あの時は、炎がある区域のみの窒素割合操作が成功したから脱出できたが、もし失敗していたら…………
エルダは密かに、冷や汗を掻いた。
さっきの水溜りが炎獄牢で温められたせいで、水溜りが気化し、場が薄い霧に覆われた。
「んーーーーもう!!!」
幼児の様に駄々を捏ねながら、ジャーナは起き上がった。
「こうなったら……もう、雷しか無いか。」
起き上がったジャーナは、両手を前に突き出した。
そして、
「雷風!」
そう叫んだ。
その瞬間、ジャーナの手の平から、目に見える雷が、エルダに向かって発射された。
雷風。
本来は、相手を麻痺させる程の威力だが、気が立っているジャーナの出した雷風は、当たった相手を失神させる可能性すらある様な威力だった。
当たったらひとたまりもない。
だが。
「甘い!!」
エルダがそう叫んだ刹那。
エルダに向かって直進していた雷風が突然方向を変え、ジャーナの方へを向かって行った。
「な、何故?!」
反応した時には時既に遅し。
雷風は見事ジャーナに命中し、ジャーナは痙攣を起こしながら地面に尻餅をついた。
「何故? 簡単な話だよ。雷っていうのは、空気中の通りやすいところを通って行くんだよ。特に、水蒸気を多く含む所とか。

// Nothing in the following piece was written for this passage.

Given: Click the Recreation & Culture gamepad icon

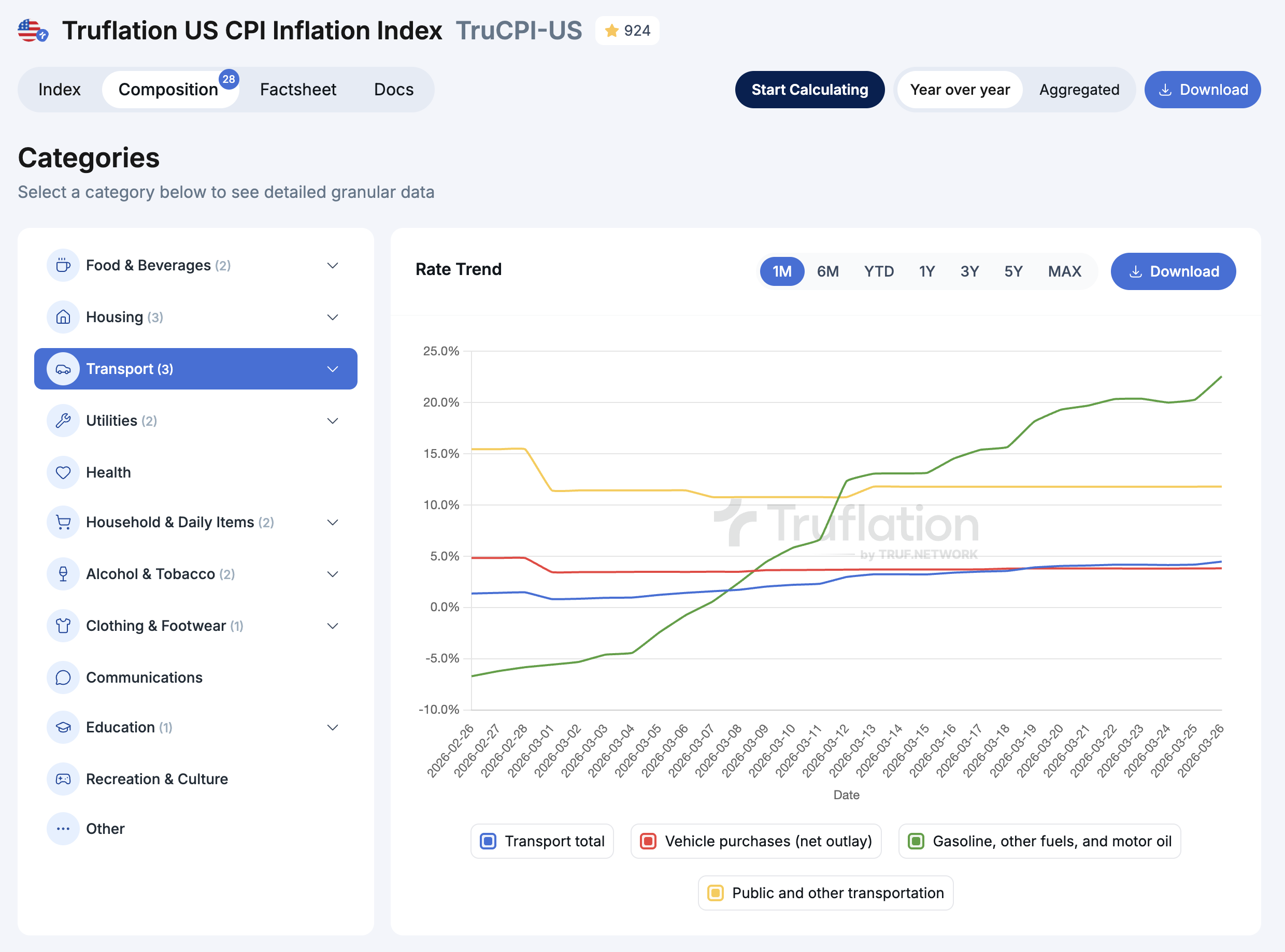Looking at the screenshot, I should pyautogui.click(x=63, y=779).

だから俺は、炎獄牢で熱せられて出来たこの水蒸気を浮遊魔法で移動させて、雷がジャーナの所へ行くまでの道を作った。じゃぁ見事命中。今に至るって訳。」
そう言いながらエルダは、じりじりと、ジャーナとの距離を詰めていった。
そしてエルダはジャーナの前でしゃがみ、ジャーナの胸部に手を添えた。
その瞬間、ジャーナは後方へ吹っ飛び、背中を壁に強打した。
口から血を吐き、ジャーナの意識は朦朧とした。
「もっとちゃんと魔法を勉強しろ。お前の魔法は、あまりにも脆弱過ぎだ。」
そう言い捨て、エルダはジャーナを生かしたまま、そこを去ろうとした。
その瞬間。
「サラナ!!」
突然ジャーナが叫んだ。
「今すぐその奴隷を人質に取れ! 殺しても構わん! いや、殺せ!」
その言葉を聞いて、サラナは困惑し、エルダは慌てた。
ジャーナの意図は明確だった。
サラナが連れているノールの救出に、エルダが加担しているとジャーナは確信している。
だから、その救出対象であるノールを人質に取らせれば、エルダがジャーナに従うだろう。
そう言った魂胆だろう。
サラナは迷った。
ここで王に従うべきか、自分の正義を貫き通すか。
王に逆らえば殺される。
だからと言ってノールを人質に取れば、信頼してくれたエルダやグリリアを裏切る事になる。
どうすれば……………………
“一度で良い。
主君に歯向かってみろ“
-何かあれば俺が守ってやる-
「できません!!!!!!」
静寂の中で、サラナはそう叫んだ。
エルダは内心歓喜した。
サラナは、自分から解放する道を選んだ。
束縛から解放されんと、主君に抗った。
たった一言だが、とても大きな一歩だった。
「………………そうか、サラナ。それは残念だ。」
それを受けてジャーナはそう呟き、痙攣の収まった右手を天に掲げた。
その瞬間、サラナの背後に、青い炎と水の球が現れた。
エルダは油断していた。
ジャーナはもう何も出来ないだろうと。
だが、まだ動けた。
サラナに守ってやると言ったのに。
また誰かを守れずに。
オーザックの時もそうだ。
目の前に居たのに、守れなかった。
少し調子に乗っていたのだ。
俺は弱かった。
浮遊魔法師だの言われ続ける度に、“自分は特別な存在なんだ”と勘違いし、自分は強いと勘違いしていた。
目の前に居る人も守れない。
弱い自分。
嫌だ。
嫌だ。
嫌だ。
エルダが手を伸ばした時にはもう遅かった。
その炎と水がそっと触れた瞬間、その場で水蒸気爆発が起き、サラナは、直撃した。